In this context, we have developed a multi-tier programming model in which the object layer forms a middle layer which is supported from below by a low level explicit model, and which supports higher level components including domain specific languages and libraries. This section briefly describes the middle and lower layers. The higher level is presented in section 4.1.
The lowest level model strives to provide access to a machine's capabilities. In the programmer's view, each node consists of a number of hardware-supported threads with common shared memory. A runtime library call allows a thread to send a short message to a destination node. The header of each message encodes a handle function to be invoked at the destination. A designated number of threads continuously monitor the incoming buffer for arriving messages, extract them and invoke the designated handler function. We believe this low level abstraction of the petaflops architectures is general enough to encompass a wide variety of parallel machines with different numbers of processors and co-processors on each node.

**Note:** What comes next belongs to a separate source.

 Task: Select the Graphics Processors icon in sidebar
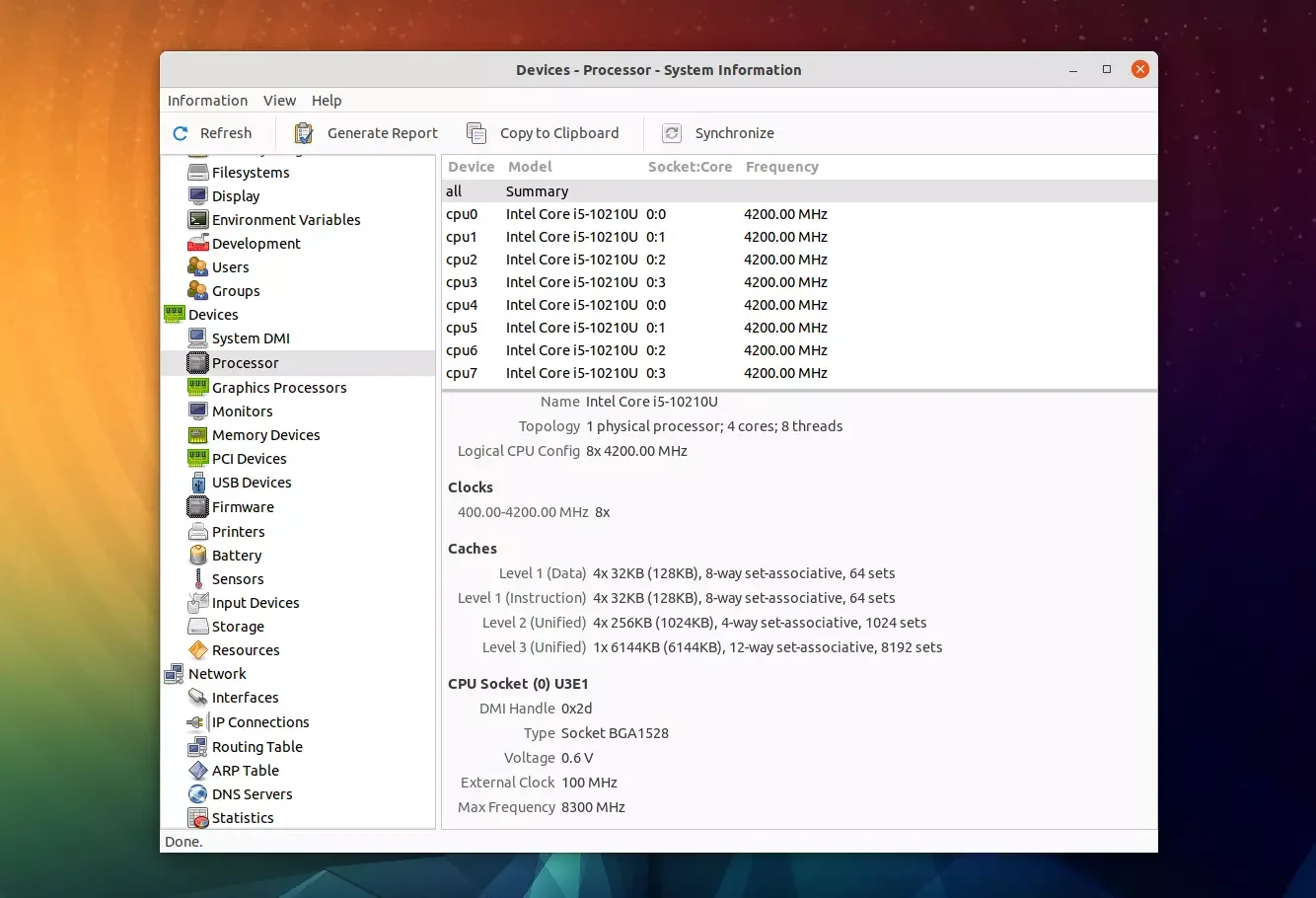[198, 387]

We have developed a software emulator based on this low level model. The details of the emulator and its API were presented in [3].

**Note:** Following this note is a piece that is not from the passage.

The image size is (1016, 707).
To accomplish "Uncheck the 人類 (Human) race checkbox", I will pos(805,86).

In this base level model, the programmer must decide which computations to run on which node. The programming environment at a higher level relieves the application programmer of the burden of deciding where the subcomputations run.
In this context, we have evaluated the CHARM++ as a parallel programming language for petaflops machines and also as an alternative to the popular MPI methodology. CHARM++ is an object-based portable parallel programming language that embodies message-driven execution. A CHARM++ program consists of parallel objects and object arrays[4], which communicate via asynchronous method invocations. CHARM++ includes a powerful runtime system that supports automatic load balancing based on migratable objects. CHARM++ has been ported to the emulator in [5].
Adaptive MPI, or AMPI, is an MPI implementation and extension based on CHARM++ message driven system, that supports processor virtualization[1]. AMPI implements virtual MPI processes (VPs), several of which may be mapped to a single physical processor. Taking advantage of CHARM++'s migratable objects, AMPI also supports adaptive load balancing by migrating MPI threads.
In this environment, MPI is a special case for AMPI when exactly one VP is mapped to a physical processor.